Data records START

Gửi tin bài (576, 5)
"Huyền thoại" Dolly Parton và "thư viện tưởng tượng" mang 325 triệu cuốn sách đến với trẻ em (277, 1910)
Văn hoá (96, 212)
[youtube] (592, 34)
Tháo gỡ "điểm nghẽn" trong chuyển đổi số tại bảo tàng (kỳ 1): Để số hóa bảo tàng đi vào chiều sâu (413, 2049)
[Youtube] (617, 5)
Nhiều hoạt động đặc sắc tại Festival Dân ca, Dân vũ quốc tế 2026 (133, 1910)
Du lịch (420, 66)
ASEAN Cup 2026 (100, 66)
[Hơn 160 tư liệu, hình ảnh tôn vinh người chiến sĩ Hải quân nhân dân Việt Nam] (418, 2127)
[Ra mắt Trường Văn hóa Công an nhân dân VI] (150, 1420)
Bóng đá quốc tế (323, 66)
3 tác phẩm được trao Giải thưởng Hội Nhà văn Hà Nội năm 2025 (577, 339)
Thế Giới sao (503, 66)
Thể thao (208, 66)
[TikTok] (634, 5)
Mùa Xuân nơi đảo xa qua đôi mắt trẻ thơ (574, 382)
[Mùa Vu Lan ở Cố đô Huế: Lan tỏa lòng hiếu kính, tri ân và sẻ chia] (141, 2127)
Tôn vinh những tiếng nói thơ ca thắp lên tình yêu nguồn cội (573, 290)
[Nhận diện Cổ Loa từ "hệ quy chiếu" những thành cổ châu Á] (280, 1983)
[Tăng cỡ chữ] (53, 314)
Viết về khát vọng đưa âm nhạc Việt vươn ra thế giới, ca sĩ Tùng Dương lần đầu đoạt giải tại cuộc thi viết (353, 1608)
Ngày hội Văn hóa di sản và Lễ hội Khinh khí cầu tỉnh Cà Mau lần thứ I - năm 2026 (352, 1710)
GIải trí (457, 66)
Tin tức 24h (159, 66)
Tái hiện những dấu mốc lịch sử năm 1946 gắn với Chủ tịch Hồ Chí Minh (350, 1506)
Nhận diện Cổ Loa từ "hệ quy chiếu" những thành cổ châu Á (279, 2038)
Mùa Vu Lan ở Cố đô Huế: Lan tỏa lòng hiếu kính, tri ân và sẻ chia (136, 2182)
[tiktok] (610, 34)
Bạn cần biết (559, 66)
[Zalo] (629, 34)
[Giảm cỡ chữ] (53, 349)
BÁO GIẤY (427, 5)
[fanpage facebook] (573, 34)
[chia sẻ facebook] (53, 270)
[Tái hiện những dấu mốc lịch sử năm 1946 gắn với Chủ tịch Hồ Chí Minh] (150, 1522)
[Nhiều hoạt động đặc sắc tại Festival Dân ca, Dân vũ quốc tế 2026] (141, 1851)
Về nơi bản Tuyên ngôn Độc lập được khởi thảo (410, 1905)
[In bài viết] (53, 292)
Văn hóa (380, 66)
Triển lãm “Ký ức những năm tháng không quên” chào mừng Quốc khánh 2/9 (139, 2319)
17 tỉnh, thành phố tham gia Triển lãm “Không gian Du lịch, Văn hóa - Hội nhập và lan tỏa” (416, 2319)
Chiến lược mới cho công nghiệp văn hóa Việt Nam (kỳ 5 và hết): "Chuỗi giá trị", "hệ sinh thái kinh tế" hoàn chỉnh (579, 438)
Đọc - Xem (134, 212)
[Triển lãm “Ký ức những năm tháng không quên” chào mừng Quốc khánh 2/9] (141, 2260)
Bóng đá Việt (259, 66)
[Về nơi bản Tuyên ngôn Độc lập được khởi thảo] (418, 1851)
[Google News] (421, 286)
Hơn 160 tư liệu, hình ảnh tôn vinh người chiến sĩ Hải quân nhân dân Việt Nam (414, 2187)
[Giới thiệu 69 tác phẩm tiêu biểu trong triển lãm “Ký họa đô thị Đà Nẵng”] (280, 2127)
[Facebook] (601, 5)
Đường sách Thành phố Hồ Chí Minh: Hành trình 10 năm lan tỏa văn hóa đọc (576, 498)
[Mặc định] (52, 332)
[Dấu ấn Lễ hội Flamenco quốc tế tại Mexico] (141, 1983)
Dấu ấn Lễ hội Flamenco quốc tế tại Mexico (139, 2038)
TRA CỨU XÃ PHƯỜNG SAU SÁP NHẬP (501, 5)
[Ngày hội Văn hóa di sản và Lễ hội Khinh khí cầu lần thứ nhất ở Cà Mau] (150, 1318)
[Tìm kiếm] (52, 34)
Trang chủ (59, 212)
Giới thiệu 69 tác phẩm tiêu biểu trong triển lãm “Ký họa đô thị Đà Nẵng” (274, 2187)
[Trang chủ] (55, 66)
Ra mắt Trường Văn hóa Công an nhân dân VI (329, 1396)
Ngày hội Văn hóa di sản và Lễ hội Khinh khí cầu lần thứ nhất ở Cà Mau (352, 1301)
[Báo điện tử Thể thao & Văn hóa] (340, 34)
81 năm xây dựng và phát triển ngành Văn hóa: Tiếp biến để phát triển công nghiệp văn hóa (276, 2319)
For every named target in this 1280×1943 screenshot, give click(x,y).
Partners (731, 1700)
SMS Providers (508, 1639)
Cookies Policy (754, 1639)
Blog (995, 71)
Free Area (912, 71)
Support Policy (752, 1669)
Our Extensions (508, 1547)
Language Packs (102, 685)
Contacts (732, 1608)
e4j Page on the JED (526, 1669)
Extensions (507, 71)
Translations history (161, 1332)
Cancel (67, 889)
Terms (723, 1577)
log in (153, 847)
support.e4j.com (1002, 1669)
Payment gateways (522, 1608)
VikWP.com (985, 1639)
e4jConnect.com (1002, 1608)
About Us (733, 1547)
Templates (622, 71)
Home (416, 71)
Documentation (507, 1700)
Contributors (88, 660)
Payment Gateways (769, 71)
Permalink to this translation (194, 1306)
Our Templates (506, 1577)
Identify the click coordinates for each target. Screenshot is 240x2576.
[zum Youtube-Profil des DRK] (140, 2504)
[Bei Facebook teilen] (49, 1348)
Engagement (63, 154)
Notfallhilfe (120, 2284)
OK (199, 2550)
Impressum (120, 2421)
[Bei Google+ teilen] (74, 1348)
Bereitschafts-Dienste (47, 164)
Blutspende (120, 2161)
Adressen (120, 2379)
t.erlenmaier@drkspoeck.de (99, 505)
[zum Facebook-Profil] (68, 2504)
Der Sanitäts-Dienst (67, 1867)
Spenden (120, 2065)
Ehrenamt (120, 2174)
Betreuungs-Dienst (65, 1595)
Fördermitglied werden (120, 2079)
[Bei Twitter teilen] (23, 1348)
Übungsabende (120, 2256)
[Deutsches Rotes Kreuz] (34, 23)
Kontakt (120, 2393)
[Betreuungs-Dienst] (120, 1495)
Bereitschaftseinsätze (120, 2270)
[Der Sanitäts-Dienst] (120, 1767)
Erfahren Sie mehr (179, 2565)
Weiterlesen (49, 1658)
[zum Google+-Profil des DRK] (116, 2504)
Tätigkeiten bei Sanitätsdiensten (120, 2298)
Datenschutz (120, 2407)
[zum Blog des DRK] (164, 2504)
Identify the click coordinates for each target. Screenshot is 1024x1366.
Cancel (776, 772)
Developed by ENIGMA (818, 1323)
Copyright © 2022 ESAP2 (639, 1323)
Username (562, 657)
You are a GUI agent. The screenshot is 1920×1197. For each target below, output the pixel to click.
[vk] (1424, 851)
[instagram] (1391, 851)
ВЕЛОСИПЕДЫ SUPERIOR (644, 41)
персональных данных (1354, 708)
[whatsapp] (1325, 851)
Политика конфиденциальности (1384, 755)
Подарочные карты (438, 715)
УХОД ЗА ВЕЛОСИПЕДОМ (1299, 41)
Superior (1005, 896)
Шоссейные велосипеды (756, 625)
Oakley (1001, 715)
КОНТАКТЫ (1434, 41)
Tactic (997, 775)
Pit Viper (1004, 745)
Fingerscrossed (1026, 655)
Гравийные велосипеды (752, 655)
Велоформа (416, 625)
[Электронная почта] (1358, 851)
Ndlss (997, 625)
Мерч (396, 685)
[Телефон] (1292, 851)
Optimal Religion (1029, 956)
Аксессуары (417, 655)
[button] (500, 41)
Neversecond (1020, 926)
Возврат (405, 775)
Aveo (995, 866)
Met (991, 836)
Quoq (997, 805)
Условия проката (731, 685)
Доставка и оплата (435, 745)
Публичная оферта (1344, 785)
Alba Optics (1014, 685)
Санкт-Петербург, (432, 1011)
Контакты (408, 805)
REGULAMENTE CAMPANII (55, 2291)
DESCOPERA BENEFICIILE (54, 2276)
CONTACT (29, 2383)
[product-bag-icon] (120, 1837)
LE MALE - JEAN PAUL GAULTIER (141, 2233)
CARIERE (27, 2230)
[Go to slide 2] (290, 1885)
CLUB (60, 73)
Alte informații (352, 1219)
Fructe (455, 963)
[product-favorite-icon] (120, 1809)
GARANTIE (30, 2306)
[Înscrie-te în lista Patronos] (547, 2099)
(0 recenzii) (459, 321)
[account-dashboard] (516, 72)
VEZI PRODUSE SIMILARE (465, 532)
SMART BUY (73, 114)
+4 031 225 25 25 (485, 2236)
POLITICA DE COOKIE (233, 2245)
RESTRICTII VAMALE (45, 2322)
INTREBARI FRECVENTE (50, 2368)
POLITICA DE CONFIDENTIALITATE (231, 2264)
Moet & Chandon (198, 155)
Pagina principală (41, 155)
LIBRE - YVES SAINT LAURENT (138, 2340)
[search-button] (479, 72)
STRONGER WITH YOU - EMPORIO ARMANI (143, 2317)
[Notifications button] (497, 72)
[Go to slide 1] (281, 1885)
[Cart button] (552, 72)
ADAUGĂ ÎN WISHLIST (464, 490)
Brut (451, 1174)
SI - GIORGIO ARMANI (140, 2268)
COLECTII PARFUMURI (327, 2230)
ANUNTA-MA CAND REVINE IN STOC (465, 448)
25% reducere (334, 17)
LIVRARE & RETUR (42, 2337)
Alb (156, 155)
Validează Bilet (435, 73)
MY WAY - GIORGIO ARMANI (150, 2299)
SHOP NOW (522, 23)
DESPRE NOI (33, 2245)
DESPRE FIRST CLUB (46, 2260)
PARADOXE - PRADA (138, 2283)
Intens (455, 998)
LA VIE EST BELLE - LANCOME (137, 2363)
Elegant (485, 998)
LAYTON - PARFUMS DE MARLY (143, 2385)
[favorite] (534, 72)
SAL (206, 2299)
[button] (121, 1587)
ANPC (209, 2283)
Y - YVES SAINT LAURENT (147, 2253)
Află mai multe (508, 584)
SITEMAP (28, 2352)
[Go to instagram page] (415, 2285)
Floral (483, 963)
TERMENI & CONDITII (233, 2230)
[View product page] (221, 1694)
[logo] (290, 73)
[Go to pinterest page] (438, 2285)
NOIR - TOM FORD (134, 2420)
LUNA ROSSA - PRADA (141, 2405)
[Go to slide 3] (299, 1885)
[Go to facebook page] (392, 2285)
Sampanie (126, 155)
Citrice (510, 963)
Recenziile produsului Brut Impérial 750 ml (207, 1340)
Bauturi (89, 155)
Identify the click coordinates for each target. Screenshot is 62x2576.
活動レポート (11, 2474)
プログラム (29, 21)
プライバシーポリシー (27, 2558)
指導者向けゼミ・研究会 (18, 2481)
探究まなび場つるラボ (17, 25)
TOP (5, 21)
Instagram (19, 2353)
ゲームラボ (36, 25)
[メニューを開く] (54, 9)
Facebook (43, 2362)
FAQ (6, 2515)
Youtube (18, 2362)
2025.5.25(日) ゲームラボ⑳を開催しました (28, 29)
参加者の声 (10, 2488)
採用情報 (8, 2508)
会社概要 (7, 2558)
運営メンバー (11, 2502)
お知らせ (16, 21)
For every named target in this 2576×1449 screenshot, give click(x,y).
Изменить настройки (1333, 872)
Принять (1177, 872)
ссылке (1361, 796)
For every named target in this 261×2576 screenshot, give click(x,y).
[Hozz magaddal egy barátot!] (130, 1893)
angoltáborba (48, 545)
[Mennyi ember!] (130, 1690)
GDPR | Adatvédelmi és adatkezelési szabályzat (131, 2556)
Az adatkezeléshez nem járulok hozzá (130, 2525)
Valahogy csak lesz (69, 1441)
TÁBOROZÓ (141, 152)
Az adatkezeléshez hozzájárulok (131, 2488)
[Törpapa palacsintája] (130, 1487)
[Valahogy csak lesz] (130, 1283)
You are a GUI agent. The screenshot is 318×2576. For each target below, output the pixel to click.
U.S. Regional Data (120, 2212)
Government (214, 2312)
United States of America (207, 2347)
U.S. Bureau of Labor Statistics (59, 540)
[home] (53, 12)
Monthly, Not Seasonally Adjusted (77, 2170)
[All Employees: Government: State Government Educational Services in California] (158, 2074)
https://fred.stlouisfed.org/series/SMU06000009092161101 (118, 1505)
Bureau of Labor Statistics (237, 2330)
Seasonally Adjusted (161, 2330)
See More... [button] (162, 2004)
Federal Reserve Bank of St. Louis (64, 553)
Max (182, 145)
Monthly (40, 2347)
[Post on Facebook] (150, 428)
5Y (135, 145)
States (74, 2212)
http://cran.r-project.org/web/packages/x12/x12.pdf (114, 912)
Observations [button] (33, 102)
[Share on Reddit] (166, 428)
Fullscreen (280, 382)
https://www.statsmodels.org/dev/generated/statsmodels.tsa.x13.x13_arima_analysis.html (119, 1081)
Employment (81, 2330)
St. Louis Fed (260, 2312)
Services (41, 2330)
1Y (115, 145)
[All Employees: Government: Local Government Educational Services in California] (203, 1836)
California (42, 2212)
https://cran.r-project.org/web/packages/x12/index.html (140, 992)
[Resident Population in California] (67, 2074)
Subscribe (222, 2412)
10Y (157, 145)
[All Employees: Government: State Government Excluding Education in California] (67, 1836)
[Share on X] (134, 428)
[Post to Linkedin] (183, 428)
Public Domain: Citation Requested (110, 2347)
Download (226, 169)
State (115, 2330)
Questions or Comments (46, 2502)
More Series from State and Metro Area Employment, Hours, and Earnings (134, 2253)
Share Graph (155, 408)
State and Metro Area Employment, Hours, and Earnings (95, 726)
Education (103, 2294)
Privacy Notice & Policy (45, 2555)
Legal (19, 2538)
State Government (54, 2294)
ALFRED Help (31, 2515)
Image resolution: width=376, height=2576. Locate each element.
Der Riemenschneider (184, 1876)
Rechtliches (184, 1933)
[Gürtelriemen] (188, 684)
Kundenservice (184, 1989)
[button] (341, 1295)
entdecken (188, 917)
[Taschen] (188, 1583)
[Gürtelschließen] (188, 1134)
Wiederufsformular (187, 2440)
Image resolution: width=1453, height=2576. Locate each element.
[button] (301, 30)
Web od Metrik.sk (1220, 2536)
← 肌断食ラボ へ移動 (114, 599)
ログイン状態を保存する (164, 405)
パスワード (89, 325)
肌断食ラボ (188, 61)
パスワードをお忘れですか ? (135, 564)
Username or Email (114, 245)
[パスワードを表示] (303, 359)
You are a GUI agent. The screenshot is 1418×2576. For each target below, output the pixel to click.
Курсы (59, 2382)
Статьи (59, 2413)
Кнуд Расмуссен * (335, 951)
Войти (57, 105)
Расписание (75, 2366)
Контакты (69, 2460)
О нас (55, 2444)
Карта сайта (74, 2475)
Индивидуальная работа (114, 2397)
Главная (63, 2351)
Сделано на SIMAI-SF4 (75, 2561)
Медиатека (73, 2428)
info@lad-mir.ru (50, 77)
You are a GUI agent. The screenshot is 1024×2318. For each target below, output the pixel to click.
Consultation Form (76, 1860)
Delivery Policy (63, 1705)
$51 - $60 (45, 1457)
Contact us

Data records END

▶ **Your goal**: Only the lines from the top of the data through the line that contains "Bóng đá quốc tế (323, 66)" should be quoted, exactly as they stand.

▶ **Completed exercise**:
Gửi tin bài (576, 5)
"Huyền thoại" Dolly Parton và "thư viện tưởng tượng" mang 325 triệu cuốn sách đến với trẻ em (277, 1910)
Văn hoá (96, 212)
[youtube] (592, 34)
Tháo gỡ "điểm nghẽn" trong chuyển đổi số tại bảo tàng (kỳ 1): Để số hóa bảo tàng đi vào chiều sâu (413, 2049)
[Youtube] (617, 5)
Nhiều hoạt động đặc sắc tại Festival Dân ca, Dân vũ quốc tế 2026 (133, 1910)
Du lịch (420, 66)
ASEAN Cup 2026 (100, 66)
[Hơn 160 tư liệu, hình ảnh tôn vinh người chiến sĩ Hải quân nhân dân Việt Nam] (418, 2127)
[Ra mắt Trường Văn hóa Công an nhân dân VI] (150, 1420)
Bóng đá quốc tế (323, 66)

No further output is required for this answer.